• **EXERCISE AIM**
Copy out the lines from the line containing "This screenshot has" through the line containing "(x=1417, y=52)", replacing "orange" with "red" and leaving everything else as it is.

• **DATASET ENTRIES**
§ §

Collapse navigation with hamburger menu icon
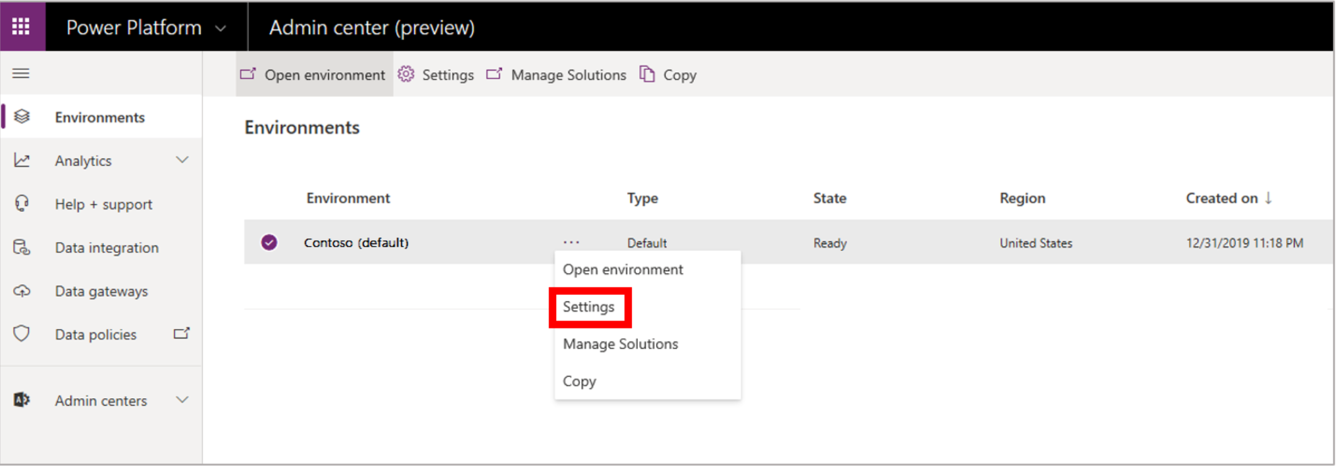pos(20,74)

§ §

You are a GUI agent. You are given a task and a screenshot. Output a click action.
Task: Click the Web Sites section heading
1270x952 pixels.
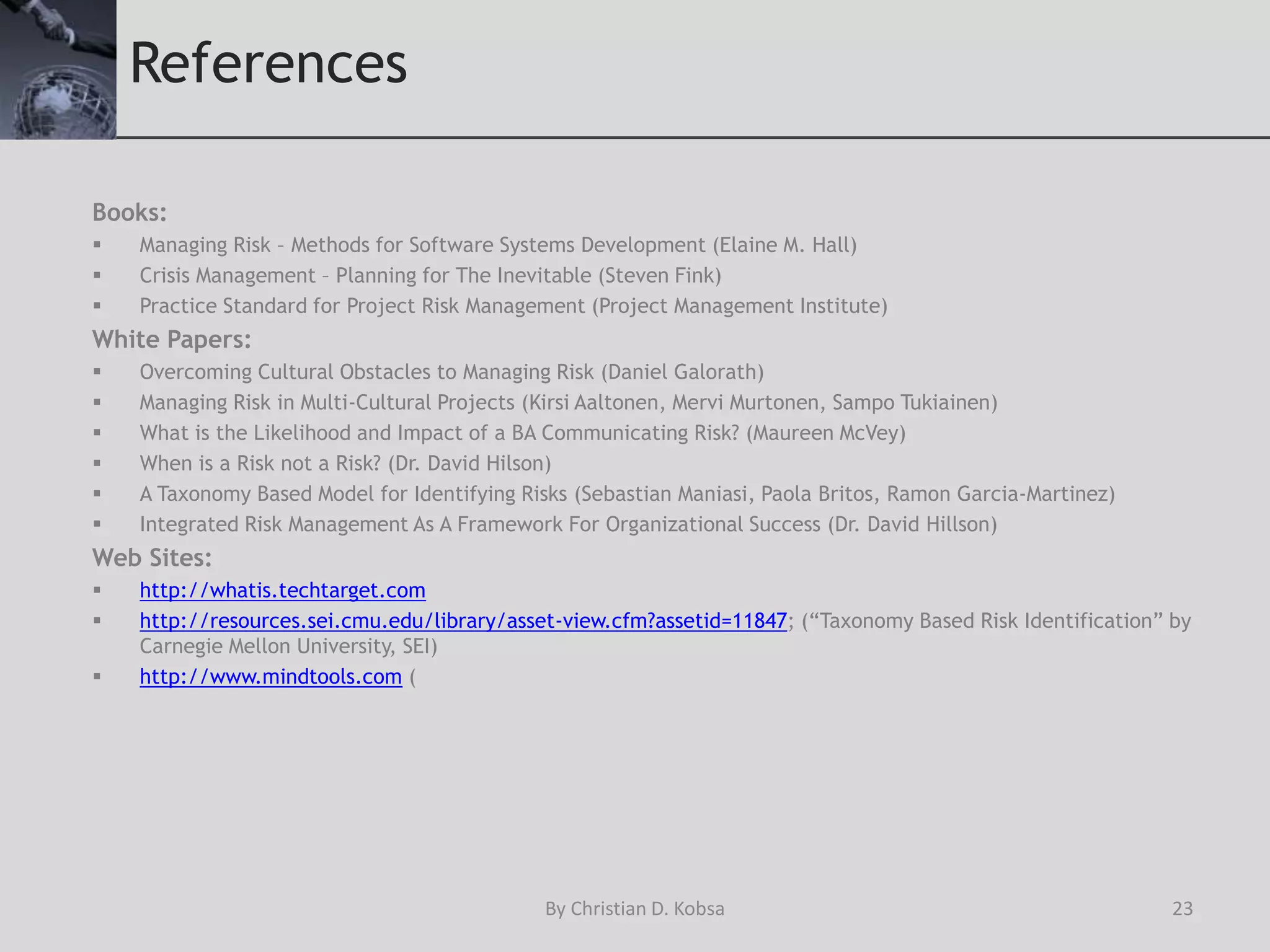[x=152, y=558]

§ §

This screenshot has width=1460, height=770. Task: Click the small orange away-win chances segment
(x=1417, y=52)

§ §

• **WRITTEN ANSWER**
This screenshot has width=1460, height=770. Task: Click the small red away-win chances segment
(x=1417, y=52)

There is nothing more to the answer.